▶ [Aim] Reproduce the listing below with every instance of "GUI agent" swapped for "desktop agent". Leave all other text untouched.

(Entries on target coordinates)
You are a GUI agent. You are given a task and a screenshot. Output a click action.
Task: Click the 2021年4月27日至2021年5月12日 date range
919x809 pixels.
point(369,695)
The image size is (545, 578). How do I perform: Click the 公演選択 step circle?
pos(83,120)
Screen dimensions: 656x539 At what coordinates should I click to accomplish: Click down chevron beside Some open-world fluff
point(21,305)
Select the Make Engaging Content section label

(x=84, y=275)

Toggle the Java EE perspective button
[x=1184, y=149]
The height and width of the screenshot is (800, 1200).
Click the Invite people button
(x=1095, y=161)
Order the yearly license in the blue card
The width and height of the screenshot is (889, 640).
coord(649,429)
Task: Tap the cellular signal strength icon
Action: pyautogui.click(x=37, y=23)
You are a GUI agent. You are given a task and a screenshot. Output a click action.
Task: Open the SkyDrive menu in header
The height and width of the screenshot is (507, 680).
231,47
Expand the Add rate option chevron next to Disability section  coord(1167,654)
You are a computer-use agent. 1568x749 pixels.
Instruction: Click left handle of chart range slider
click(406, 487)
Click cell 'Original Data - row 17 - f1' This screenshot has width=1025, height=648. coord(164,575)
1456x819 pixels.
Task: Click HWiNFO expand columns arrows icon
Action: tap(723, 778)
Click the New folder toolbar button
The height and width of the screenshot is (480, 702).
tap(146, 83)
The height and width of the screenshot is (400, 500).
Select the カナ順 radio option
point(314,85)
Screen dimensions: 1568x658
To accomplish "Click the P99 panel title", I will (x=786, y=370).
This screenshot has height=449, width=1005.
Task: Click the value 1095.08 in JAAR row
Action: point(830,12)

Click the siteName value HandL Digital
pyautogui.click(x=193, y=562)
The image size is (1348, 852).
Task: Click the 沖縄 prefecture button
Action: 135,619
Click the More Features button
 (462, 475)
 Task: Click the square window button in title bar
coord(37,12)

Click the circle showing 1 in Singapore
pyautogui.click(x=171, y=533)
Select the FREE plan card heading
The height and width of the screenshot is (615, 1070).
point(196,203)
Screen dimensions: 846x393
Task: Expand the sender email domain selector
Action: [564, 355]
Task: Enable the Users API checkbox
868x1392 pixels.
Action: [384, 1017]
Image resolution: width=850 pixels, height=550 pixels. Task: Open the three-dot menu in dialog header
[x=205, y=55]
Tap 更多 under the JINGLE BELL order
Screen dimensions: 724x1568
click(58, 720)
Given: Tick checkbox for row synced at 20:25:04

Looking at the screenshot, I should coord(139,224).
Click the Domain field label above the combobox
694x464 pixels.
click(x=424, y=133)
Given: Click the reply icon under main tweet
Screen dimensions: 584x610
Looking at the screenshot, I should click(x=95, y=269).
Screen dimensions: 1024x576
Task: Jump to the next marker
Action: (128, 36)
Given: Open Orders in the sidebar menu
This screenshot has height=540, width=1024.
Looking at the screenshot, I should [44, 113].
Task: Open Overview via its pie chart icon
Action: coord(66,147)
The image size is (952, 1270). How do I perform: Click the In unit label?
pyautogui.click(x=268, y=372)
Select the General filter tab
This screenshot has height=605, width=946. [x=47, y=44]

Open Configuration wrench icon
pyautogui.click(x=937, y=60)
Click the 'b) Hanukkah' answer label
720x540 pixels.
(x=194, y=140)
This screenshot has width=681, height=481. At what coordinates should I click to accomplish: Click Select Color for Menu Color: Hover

▶ [Exercise response]
You are a desktop agent. You are given a task and a screenshot. Output a click action.
Task: Click the 2021年4月27日至2021年5月12日 date range
919x809 pixels.
point(369,695)
The image size is (545, 578). How do I perform: Click the 公演選択 step circle?
pos(83,120)
Screen dimensions: 656x539 At what coordinates should I click to accomplish: Click down chevron beside Some open-world fluff
point(21,305)
Select the Make Engaging Content section label

(x=84, y=275)

Toggle the Java EE perspective button
[x=1184, y=149]
The height and width of the screenshot is (800, 1200).
Click the Invite people button
(x=1095, y=161)
Order the yearly license in the blue card
The width and height of the screenshot is (889, 640).
coord(649,429)
Task: Tap the cellular signal strength icon
Action: pyautogui.click(x=37, y=23)
You are a desktop agent. You are given a task and a screenshot. Output a click action.
Task: Open the SkyDrive menu in header
The height and width of the screenshot is (507, 680).
231,47
Expand the Add rate option chevron next to Disability section  coord(1167,654)
You are a computer-use agent. 1568x749 pixels.
Instruction: Click left handle of chart range slider
click(406, 487)
Click cell 'Original Data - row 17 - f1' This screenshot has width=1025, height=648. coord(164,575)
1456x819 pixels.
Task: Click HWiNFO expand columns arrows icon
Action: tap(723, 778)
Click the New folder toolbar button
The height and width of the screenshot is (480, 702).
tap(146, 83)
The height and width of the screenshot is (400, 500).
Select the カナ順 radio option
point(314,85)
Screen dimensions: 1568x658
To accomplish "Click the P99 panel title", I will (x=786, y=370).
This screenshot has height=449, width=1005.
Task: Click the value 1095.08 in JAAR row
Action: point(830,12)

Click the siteName value HandL Digital
pyautogui.click(x=193, y=562)
The image size is (1348, 852).
Task: Click the 沖縄 prefecture button
Action: 135,619
Click the More Features button
 (462, 475)
 Task: Click the square window button in title bar
coord(37,12)

Click the circle showing 1 in Singapore
pyautogui.click(x=171, y=533)
Select the FREE plan card heading
The height and width of the screenshot is (615, 1070).
point(196,203)
Screen dimensions: 846x393
Task: Expand the sender email domain selector
Action: [564, 355]
Task: Enable the Users API checkbox
868x1392 pixels.
Action: [384, 1017]
Image resolution: width=850 pixels, height=550 pixels. Task: Open the three-dot menu in dialog header
[x=205, y=55]
Tap 更多 under the JINGLE BELL order
Screen dimensions: 724x1568
click(58, 720)
Given: Tick checkbox for row synced at 20:25:04

Looking at the screenshot, I should coord(139,224).
Click the Domain field label above the combobox
694x464 pixels.
click(x=424, y=133)
Given: Click the reply icon under main tweet
Screen dimensions: 584x610
Looking at the screenshot, I should click(x=95, y=269).
Screen dimensions: 1024x576
Task: Jump to the next marker
Action: (128, 36)
Given: Open Orders in the sidebar menu
This screenshot has height=540, width=1024.
Looking at the screenshot, I should [44, 113].
Task: Open Overview via its pie chart icon
Action: coord(66,147)
The image size is (952, 1270). How do I perform: Click the In unit label?
pyautogui.click(x=268, y=372)
Select the General filter tab
This screenshot has height=605, width=946. [x=47, y=44]

Open Configuration wrench icon
pyautogui.click(x=937, y=60)
Click the 'b) Hanukkah' answer label
720x540 pixels.
(x=194, y=140)
This screenshot has width=681, height=481. At what coordinates should I click to accomplish: Click Select Color for Menu Color: Hover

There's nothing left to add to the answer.